» **Source extract**:
+++++

Sir

There is much current debate about the decline in the number of taxonomists at a time of increasing need to monitor and manage our biodiversity resources. Various people and organizations have called for a reinvention of taxonomy and for new strategies in the delivery of knowledge, with an emphasis on bioinformatics solutions using the Internet (see, for example, H. C. J. Godfray Nature 417, 17–19; D. Agosti and N. F. Johnson Nature 417, 222; 2002).

Specialist aggregators (such as the Australian Biodiversity Information Facility, AlgaeBase, Antbase and FishBase) are forming unified global biodiversity catalogues for use by general aggregators such as Species 2000 and the Integrated Taxonomic Information System, or by more general web-based biodiversity projects such as the Tree of Life. Some Internet resources integrate information from distributed sources (for example, the Species Analyst, Fungalweb, micro*scope, Australia's Virtual Herbarium, and Global Searcher). What is missing is a unifying device to draw all these together on the Internet, and the tools to use the indexing and organizational power of taxonomy.

Virtually every biological database uses names, so these have the potential to act as a unifying device for biodiversity bioinformatics. This has not happened because — despite the best efforts of the codes of nomenclature — organisms may have more than one name, and names change in response to taxonomic insights. The situation can be managed by taxonomic name servers that map alternative names against each other.

Name servers can act as a biodiversity thesaurus, reconciling alternative names for the same taxon. Reconciliation functions can be embedded in Internet search engines or website search functions to allow novices or machines to find information under all of the relevant names, not just the one used to initiate a search. At a grander level, name servers may 'read' the name fields of biological databases, match entries against a master names list, and replace or add a standard entry drawn from a universal names register. Once populated with names, name servers offer realistic prospects for low-cost, accessible warehousing of distributed biological data, and of machine-to-machine dialogue about biology.

+++++

» **Dataset extract**:
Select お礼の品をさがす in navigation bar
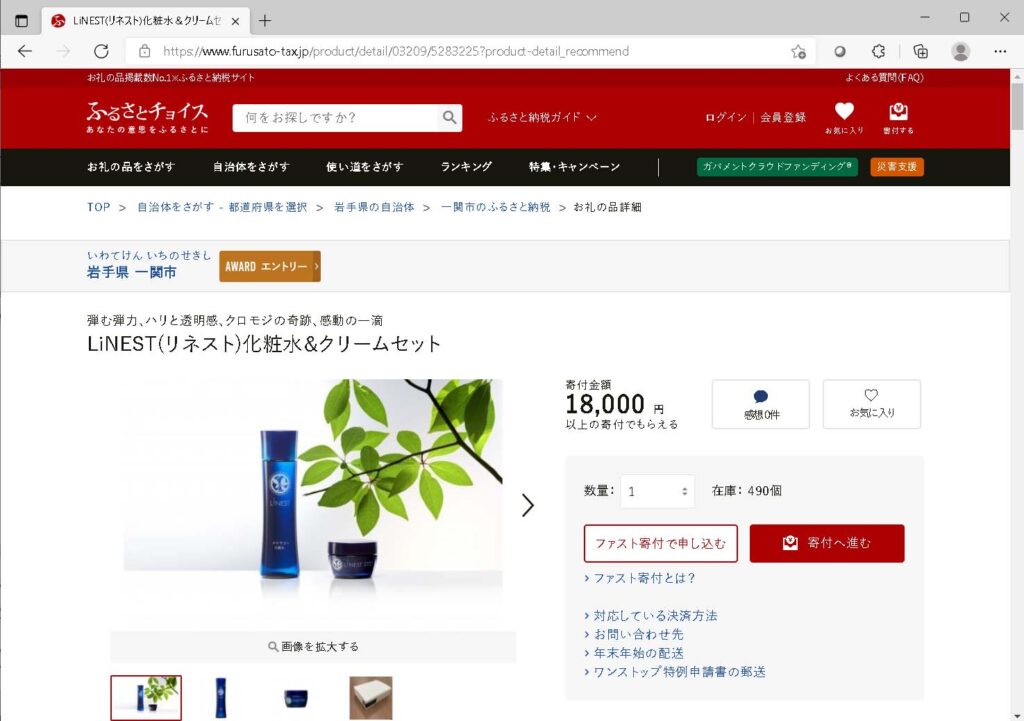 [130, 167]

+++++

» **Assignment A**: Write out the passage of the letter on taxonomic name servers starting at "There is much" and ending at "417, 222; 2002).".
» **Assignment B**: Which specialist aggregators does the letter on taxonomic name servers name?
The lines have no connection to the letter on taxonomic name servers.

» **Answer area A**:
There is much current debate about the decline in the number of taxonomists at a time of increasing need to monitor and manage our biodiversity resources. Various people and organizations have called for a reinvention of taxonomy and for new strategies in the delivery of knowledge, with an emphasis on bioinformatics solutions using the Internet (see, for example, H. C. J. Godfray Nature 417, 17–19; D. Agosti and N. F. Johnson Nature 417, 222; 2002).

» **Answer area B**:
- Australian Biodiversity Information Facility
- AlgaeBase
- Antbase
- FishBase